O culto à padronização corporal no Brasil

Enviada em 18/06/2020

Promulgada pela ONU em 1948, a Declaração Universal dos Direitos Humanos garante a todos os indivíduos direitos básicos, tais como: liberdade de expressão, igualdade e bem-estar social. Entretanto, o país se afasta dessa realidade ao se analisar o culto à padronização corporal no Brasil, no qual há as pressões sociais, em consonância com a diminuição da diversidade cultural, como os pilares desse conflito. Nesse sentido, subterfúgios devem ser encontrados para a resolução desse impasse sociocultural.

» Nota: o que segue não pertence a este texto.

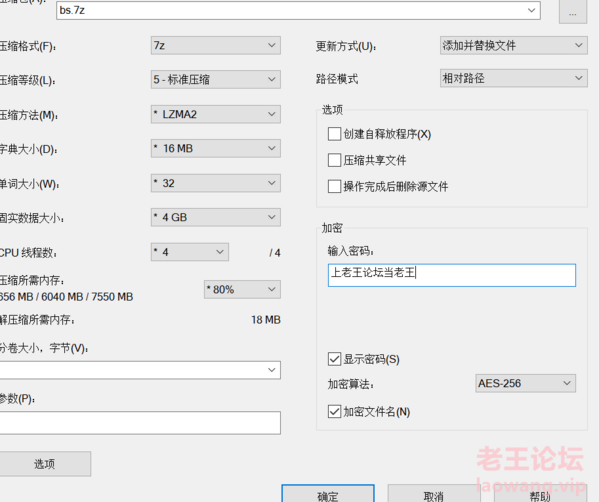Open CPU 线程数 dropdown
Image resolution: width=599 pixels, height=502 pixels.
point(190,252)
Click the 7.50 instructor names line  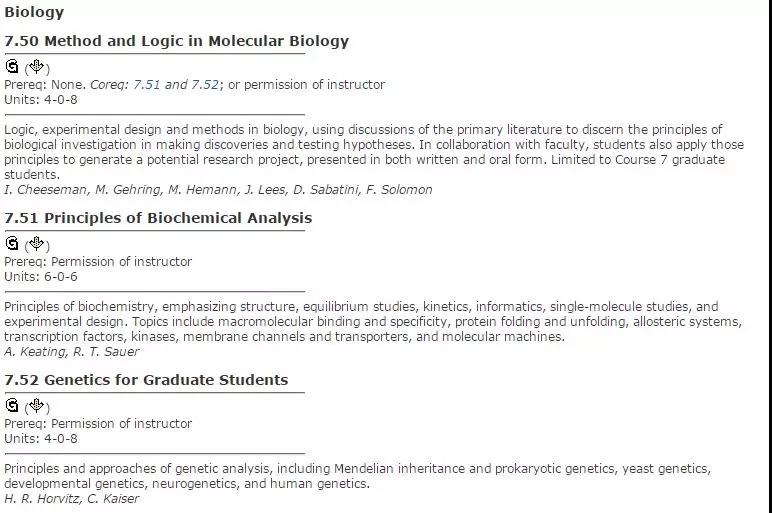[x=218, y=190]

Em primeiro lugar, vale ressaltar que as pressões que o indivíduo sofre para se encaixar em um modelo social são as principais potencializadoras desse problema. Nesse espectro, o site O Globo divulgou uma pesquisa realizada pelos alunos da Universidade Federal de Fluminense, na qual informa que cerca de 72% da população carioca relata as mesmas características para um corpo ser perfeito. Sob essa análise, denota-se que, com a difusão de modelos na sociedade, o indivíduo tende a tentar copiar esses padrões, de modo a construir uma sociedade permeada pela progressão de uma ideia compostas por preconceitos.

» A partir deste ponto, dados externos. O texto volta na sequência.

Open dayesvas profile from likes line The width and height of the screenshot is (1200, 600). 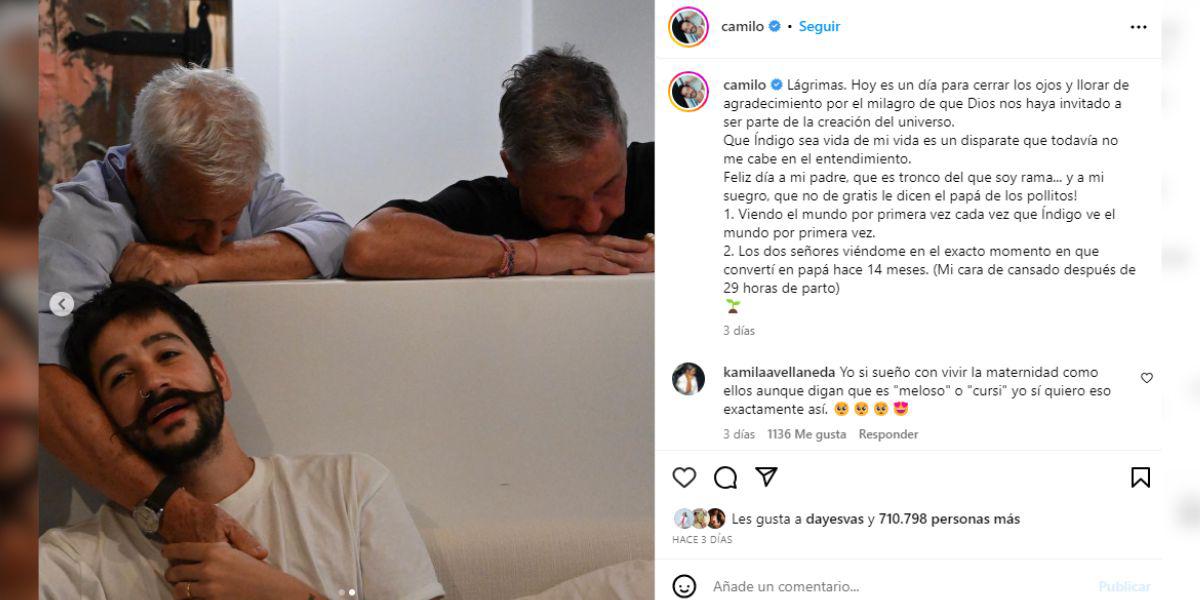tap(836, 519)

Paralelamente a esse cenário, caracterizado por pressões sociais, surge a aculturação na sociedade como consequência direta desse alarmante panorama. Nessa linha de pensamento, o sociólogo Émile Durkheim, em sua análise da sociedade pós Revolução Industrial, menciona que os principais desafios da sociedade contemporânea seriam relacionados ao mantimento de diferentes costumes no mundo, o que resultaria em uma maior homogenização da população. Dessa forma, com as pressões em se encaixar em padrões, o indivíduo não se identificam como pertencente de sua etnia, de modo a negligenciar  os costumes e tradições da sua cultura para alcançar o modelo social.

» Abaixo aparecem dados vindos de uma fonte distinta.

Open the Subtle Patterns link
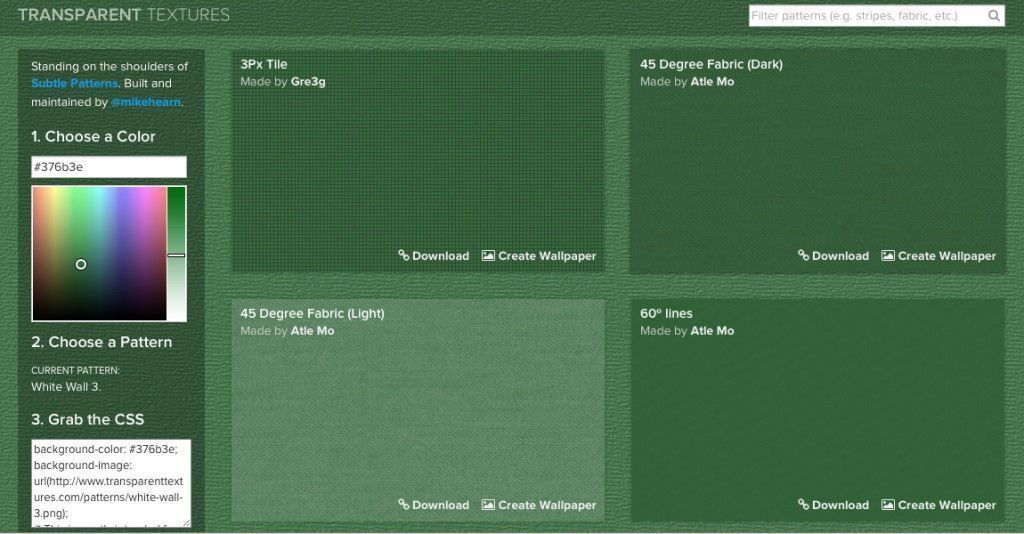This screenshot has width=1024, height=534. pyautogui.click(x=74, y=83)
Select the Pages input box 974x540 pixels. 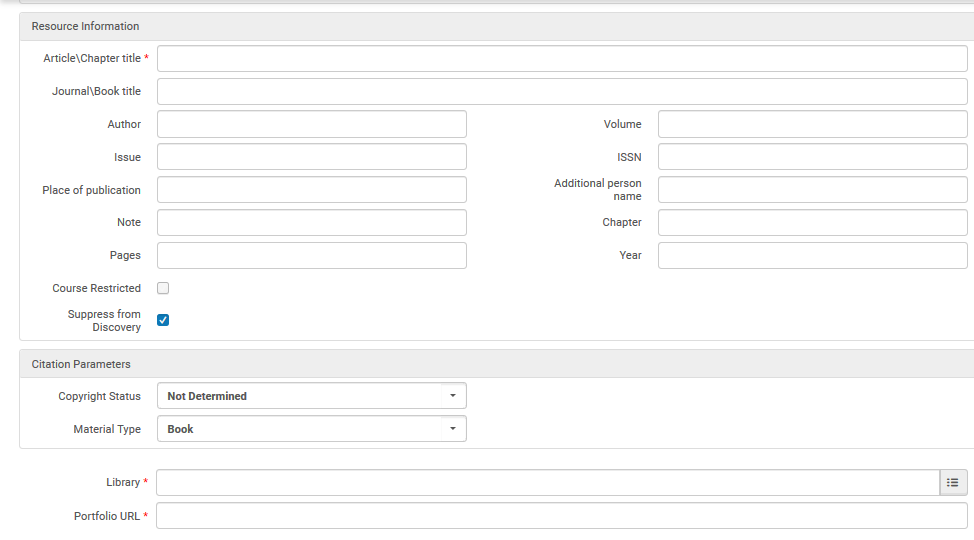pos(311,255)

Fica evidente, portanto, a relevância em debater sobre a padronização da população do país. Nesse viés, a mídia brasileira - principal responsável pela formação das ideias na sociedade - deve, por meio da televisão e das redes sociais, como o Instagram e Facebook, divulgar diferentes realidades, belezas e costumes existentes nos diferentes locais do Brasil. Tal medida deverá focar, principalmente, na difusão da importância da diversidade cultural do país, de modo a mitigar as pressões sociais para se encaixar em modelos específicos, uma vez que todas as características formam diferentes padrões, respeitando a liberdade de expressão da população. Somente assim, com essas medidas, a sociedade poderá gozar dos direitos promulgados em 1948.